The following discussion is an archived debate of the proposed deletion of the article below. Please do not modify it. Subsequent comments should be made on the appropriate discussion page (such as the article's talk page or in a deletion review). No further edits should be made to this page.

The result was Keep (non-admin closure). WilliamH (talk) 11:52, 1 April 2008 (UTC)[reply]

Endorse non-admin closure as keep. --jonny-mt 02:04, 4 April 2008 (UTC)[reply]

Andrew Jess Dannenberg[edit]

Andrew Jess Dannenberg (edit | talk | history | protect | delete | links | watch | logs | views) (delete) – (View log)

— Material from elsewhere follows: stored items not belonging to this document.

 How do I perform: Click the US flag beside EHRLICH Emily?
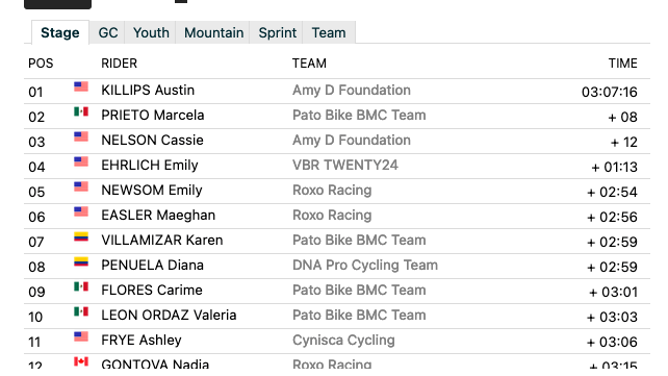81,162
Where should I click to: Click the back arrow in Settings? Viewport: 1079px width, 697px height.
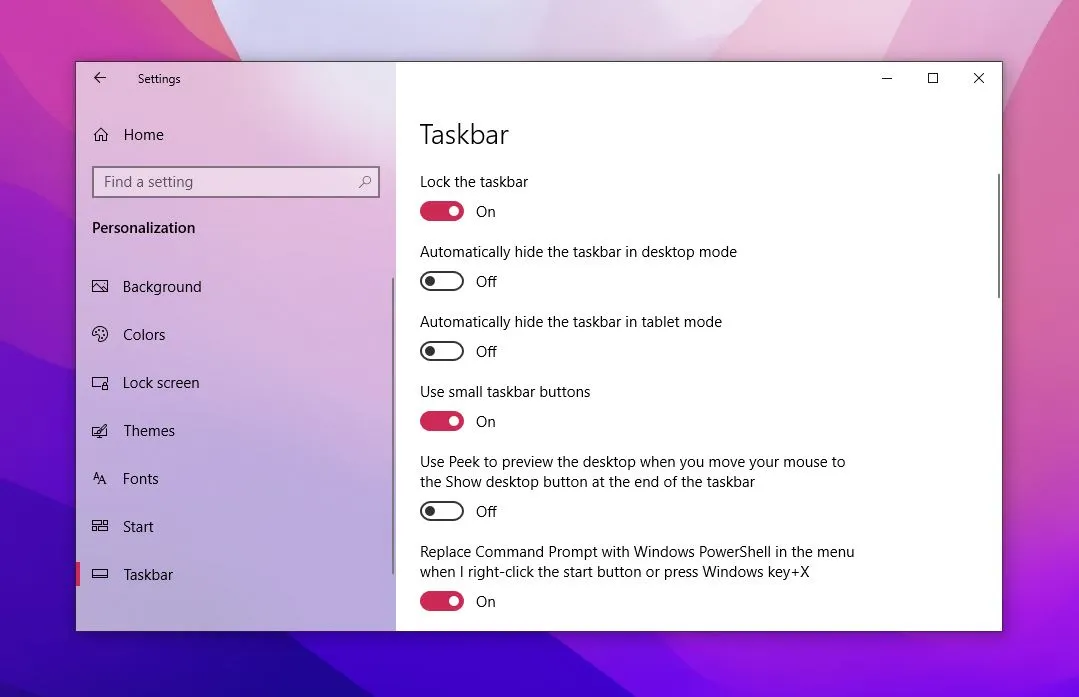coord(100,77)
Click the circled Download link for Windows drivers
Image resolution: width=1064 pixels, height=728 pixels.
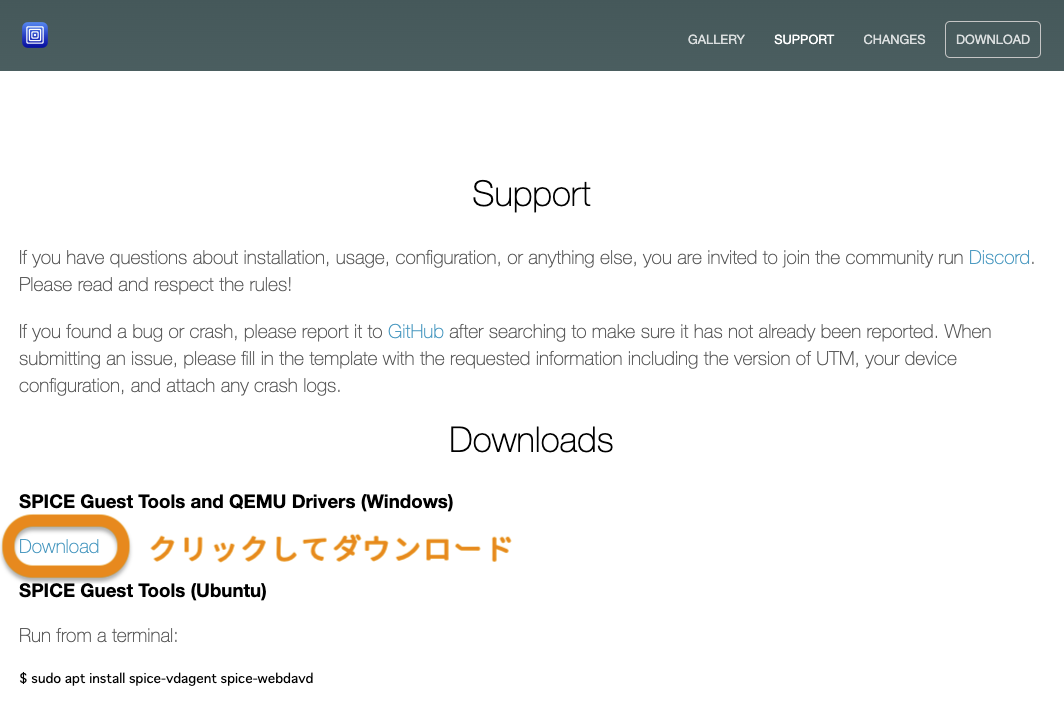click(x=58, y=546)
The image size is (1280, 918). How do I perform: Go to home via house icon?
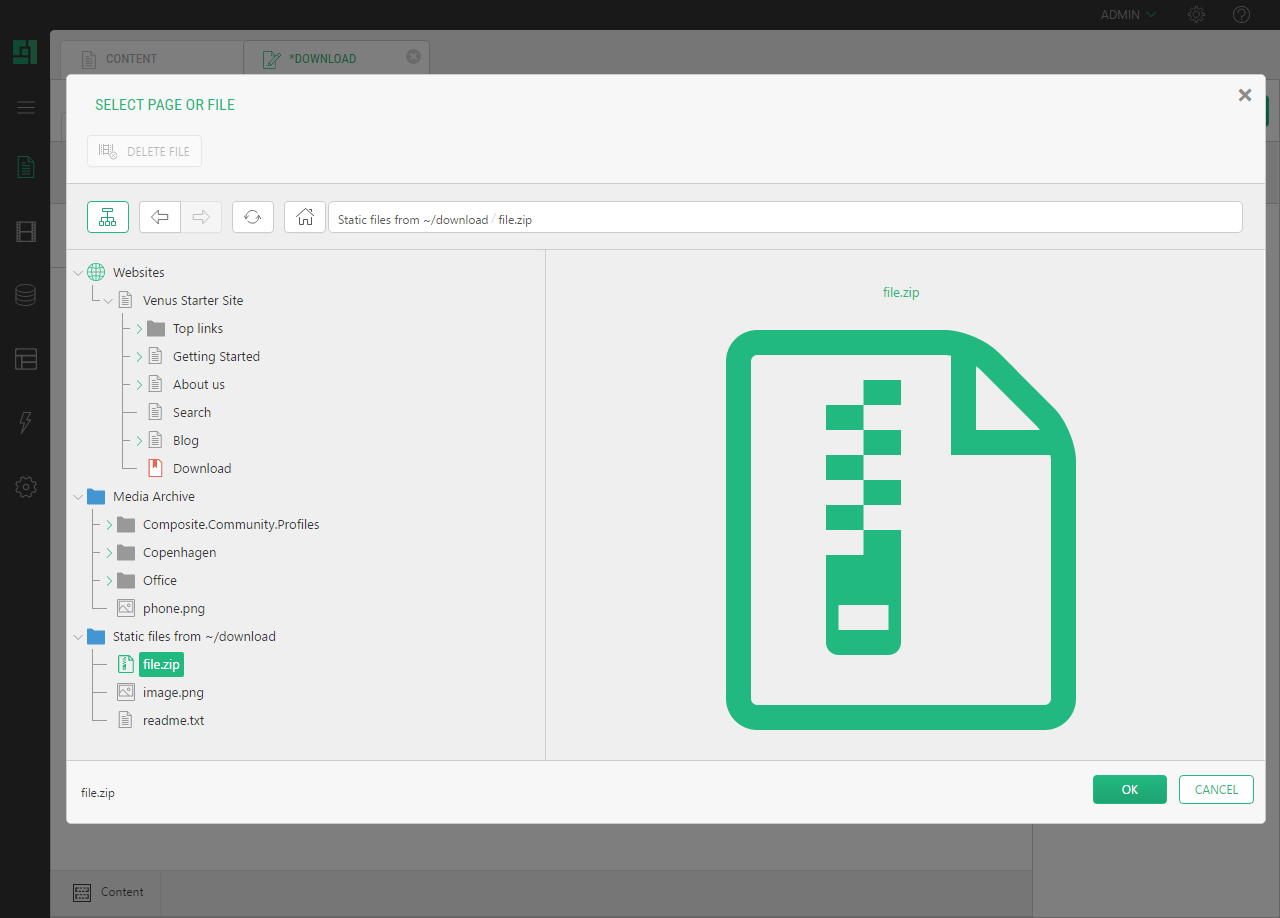click(x=305, y=217)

Non-notable and has issues with WP:BLP1E. This researcher is described in terms of being a coauthor on a paper retracted because one of the other authors had committed scientific fraud. There is no implication that this researcher committed misconduct, to my knowledge. Other than his tangential connection to this episode, he is no more notable than the average professor of medicine. MastCell Talk 05:44, 26 March 2008 (UTC)[reply]

*Delete, I doubt that fraud implications this serious would rate only a mention in the Norwegian press. Here it's asserted that the co-authors are considered dupes. This is insufficient under WP:BLP. --Dhartung | Talk 10:50, 26 March 2008 (UTC)[reply]

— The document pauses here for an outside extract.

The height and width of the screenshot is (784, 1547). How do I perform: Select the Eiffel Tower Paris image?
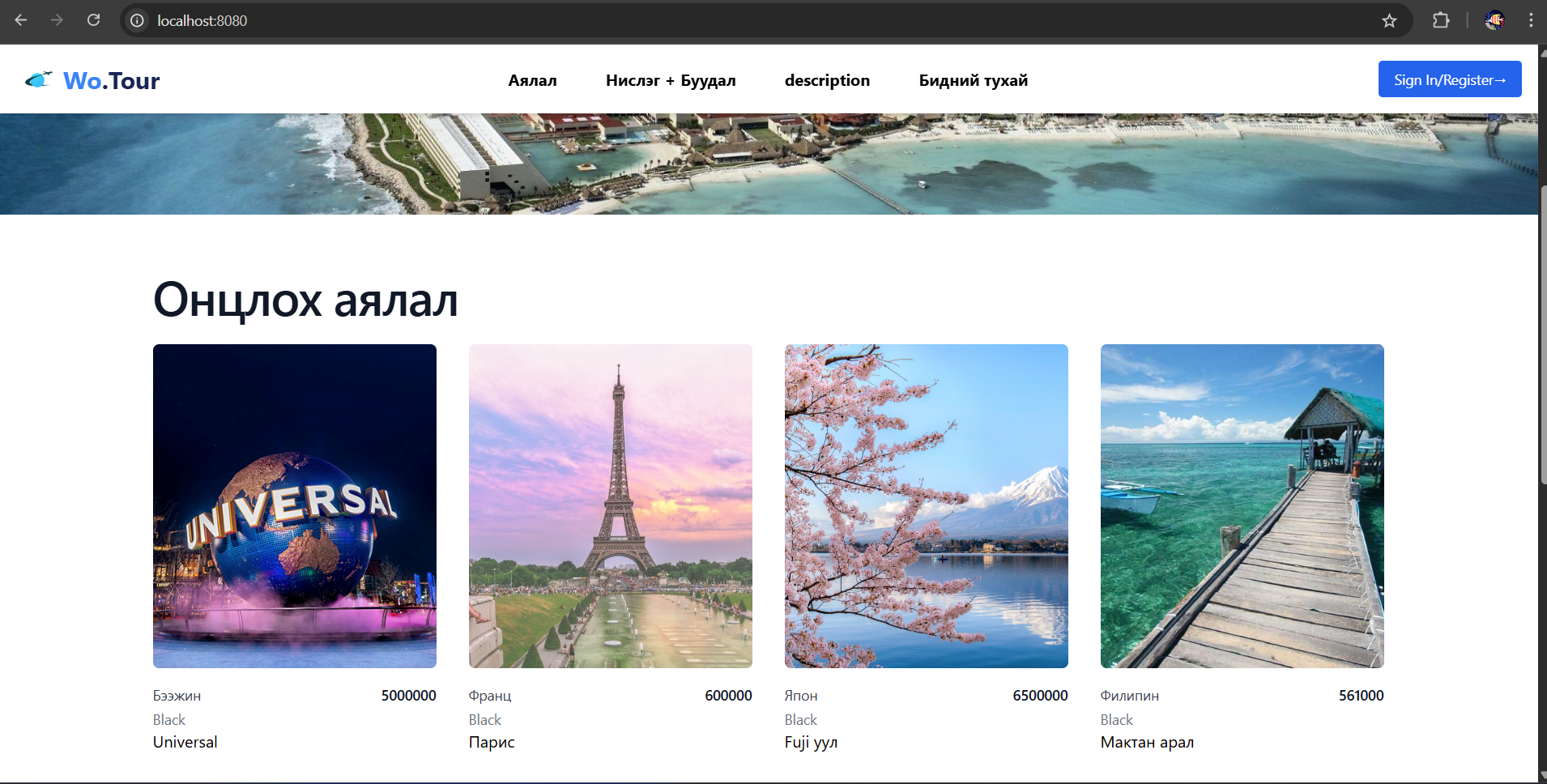(611, 505)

Turns out from Web of Science he has over 200 articles, of which 27 have been cited over 100 times -- highest is 401. Even in the medical sciences, this is a remarkably strong record. DGG (talk) 18:06, 26 March 2008 (UTC)[reply]
I considered whether the article just needed to be rewritten. I'm not questioning that he is a prominent researcher, but I know a lot of full professors of medicine at several big-name academic medical centers, and my sense is that academic rank alone isn't necessarily enough for notability per WP:PROF. The only secondary-source coverage deals with his connection to the Sudbo paper, but any discussion which highlights this episode does a disservice to his other academic work, which is prolific but low-profile beyond the medical community in which he works. That's where I thought BLP1E comes in - it's better to have no biography than one which implies, however unintentionally, that he is notable for his connection to the Sudbo paper. These are just my 2 cents, but just to provide some background for the nomination... MastCell Talk 18:30, 26 March 2008 (UTC)[reply]
I have just added 3 third party references to his work. (just found a 4th, complete with a portrait). found them in Google. Agreed, they weren't on the 1st screen of results.... Care to withdraw your nomination? DGG (talk) 18:40, 26 March 2008 (UTC)[reply]
Mmm... I dunno. My major concern was the BLP1E aspect. I can live with the article notability-wise, particularly with the additional sources, so long as it doesn't turn into a WP:COATRACK or imply that his biggest claim to fame is that one of his coauthors committed scientific fraud on a paper. MastCell Talk 22:55, 26 March 2008 (UTC)[reply]


The above discussion is preserved as an archive of the debate. Please do not modify it. Subsequent comments should be made on the appropriate discussion page (such as the article's talk page or in a deletion review). No further edits should be made to this page.